Rows for locating words and elements:
** START **
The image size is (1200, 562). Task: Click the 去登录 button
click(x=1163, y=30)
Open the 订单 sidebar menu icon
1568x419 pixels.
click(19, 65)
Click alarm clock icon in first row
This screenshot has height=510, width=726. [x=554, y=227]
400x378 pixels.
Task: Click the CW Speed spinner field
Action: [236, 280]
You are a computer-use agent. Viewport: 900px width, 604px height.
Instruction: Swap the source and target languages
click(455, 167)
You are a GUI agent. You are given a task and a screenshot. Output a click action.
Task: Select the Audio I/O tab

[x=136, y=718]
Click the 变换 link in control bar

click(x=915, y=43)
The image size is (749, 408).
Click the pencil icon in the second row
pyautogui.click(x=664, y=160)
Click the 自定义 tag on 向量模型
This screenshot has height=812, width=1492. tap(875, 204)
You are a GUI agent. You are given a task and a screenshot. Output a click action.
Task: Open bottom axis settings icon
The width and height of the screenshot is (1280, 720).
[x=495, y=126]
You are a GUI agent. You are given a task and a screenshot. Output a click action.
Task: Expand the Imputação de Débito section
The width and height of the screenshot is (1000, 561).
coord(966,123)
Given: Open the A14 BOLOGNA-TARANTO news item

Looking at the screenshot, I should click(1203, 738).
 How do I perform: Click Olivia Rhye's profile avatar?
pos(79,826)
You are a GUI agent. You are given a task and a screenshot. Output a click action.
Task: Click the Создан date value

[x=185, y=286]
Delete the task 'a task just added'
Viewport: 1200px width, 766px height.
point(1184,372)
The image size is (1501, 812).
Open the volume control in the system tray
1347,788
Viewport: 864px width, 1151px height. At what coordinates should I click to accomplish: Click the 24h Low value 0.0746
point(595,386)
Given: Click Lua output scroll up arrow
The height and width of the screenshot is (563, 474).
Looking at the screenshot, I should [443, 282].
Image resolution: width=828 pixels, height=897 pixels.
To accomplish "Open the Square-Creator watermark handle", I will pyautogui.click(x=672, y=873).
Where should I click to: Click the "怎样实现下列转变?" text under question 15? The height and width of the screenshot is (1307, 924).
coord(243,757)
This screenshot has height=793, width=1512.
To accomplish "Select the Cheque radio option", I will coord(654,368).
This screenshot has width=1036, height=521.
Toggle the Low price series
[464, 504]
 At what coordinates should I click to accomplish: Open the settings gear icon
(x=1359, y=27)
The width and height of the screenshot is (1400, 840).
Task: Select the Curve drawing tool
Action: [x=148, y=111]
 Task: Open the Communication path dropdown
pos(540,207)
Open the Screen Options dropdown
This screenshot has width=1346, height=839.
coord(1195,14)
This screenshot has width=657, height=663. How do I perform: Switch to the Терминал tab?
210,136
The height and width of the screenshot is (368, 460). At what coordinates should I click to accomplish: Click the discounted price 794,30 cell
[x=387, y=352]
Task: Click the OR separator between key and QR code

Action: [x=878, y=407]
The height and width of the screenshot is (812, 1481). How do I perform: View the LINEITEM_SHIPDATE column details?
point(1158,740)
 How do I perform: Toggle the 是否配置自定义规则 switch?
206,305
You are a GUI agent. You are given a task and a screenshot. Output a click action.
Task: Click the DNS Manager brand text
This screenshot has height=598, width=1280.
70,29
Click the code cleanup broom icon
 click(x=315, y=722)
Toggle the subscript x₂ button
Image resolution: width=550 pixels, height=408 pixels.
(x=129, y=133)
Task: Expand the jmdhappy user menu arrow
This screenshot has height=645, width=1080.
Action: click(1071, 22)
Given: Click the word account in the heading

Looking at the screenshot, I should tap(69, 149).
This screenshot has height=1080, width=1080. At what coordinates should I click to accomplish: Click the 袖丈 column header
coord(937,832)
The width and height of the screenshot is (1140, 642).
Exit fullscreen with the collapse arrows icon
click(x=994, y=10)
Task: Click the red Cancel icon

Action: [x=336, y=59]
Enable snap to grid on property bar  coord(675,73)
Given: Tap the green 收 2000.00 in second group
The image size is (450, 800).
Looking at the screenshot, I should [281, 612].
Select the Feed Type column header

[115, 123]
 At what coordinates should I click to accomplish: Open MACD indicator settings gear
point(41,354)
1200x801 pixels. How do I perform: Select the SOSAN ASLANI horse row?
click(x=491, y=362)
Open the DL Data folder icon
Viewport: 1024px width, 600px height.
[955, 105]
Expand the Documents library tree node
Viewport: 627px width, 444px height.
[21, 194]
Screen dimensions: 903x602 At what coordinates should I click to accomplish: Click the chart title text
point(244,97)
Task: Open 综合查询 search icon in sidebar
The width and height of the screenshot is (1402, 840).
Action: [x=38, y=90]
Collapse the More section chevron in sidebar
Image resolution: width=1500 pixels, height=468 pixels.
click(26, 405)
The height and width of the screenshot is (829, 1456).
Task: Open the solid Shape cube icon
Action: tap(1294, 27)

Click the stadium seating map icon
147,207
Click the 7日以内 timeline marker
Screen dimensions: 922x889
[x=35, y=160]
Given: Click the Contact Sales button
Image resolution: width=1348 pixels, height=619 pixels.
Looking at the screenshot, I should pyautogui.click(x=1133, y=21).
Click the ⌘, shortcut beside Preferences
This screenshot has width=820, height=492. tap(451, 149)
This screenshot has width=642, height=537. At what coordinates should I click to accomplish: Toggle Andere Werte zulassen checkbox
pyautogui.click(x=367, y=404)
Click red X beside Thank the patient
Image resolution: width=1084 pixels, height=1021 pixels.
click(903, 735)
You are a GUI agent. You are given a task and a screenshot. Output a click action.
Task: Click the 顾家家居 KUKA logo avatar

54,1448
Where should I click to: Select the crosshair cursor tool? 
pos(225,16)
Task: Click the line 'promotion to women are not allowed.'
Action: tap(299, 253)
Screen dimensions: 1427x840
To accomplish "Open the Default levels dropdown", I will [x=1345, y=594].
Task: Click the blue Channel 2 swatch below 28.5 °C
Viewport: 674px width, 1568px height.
** END **
REQUIRED WORK:
Lay out the rows from the line containing "Given: Click the Contact Sales button" through the final line as a Markdown table with the columns No. and Line. Number each line and leave out any blank lines.

RESPONSE TO THIS EXERCISE:
| No. | Line |
|---|---|
| 1 | Given: Click the Contact Sales button |
| 2 | Image resolution: width=1348 pixels, height=619 pixels. |
| 3 | Looking at the screenshot, I should pyautogui.click(x=1133, y=21). |
| 4 | Click the ⌘, shortcut beside Preferences |
| 5 | This screenshot has width=820, height=492. tap(451, 149) |
| 6 | This screenshot has width=642, height=537. At what coordinates should I click to accomplish: Toggle Andere Werte zulassen checkbox |
| 7 | pyautogui.click(x=367, y=404) |
| 8 | Click red X beside Thank the patient |
| 9 | Image resolution: width=1084 pixels, height=1021 pixels. |
| 10 | click(903, 735) |
| 11 | You are a GUI agent. You are given a task and a screenshot. Output a click action. |
| 12 | Task: Click the 顾家家居 KUKA logo avatar |
| 13 | 54,1448 |
| 14 | Where should I click to: Select the crosshair cursor tool?  |
| 15 | pos(225,16) |
| 16 | Task: Click the line 'promotion to women are not allowed.' |
| 17 | Action: tap(299, 253) |
| 18 | Screen dimensions: 1427x840 |
| 19 | To accomplish "Open the Default levels dropdown", I will [x=1345, y=594]. |
| 20 | Task: Click the blue Channel 2 swatch below 28.5 °C |
| 21 | Viewport: 674px width, 1568px height. |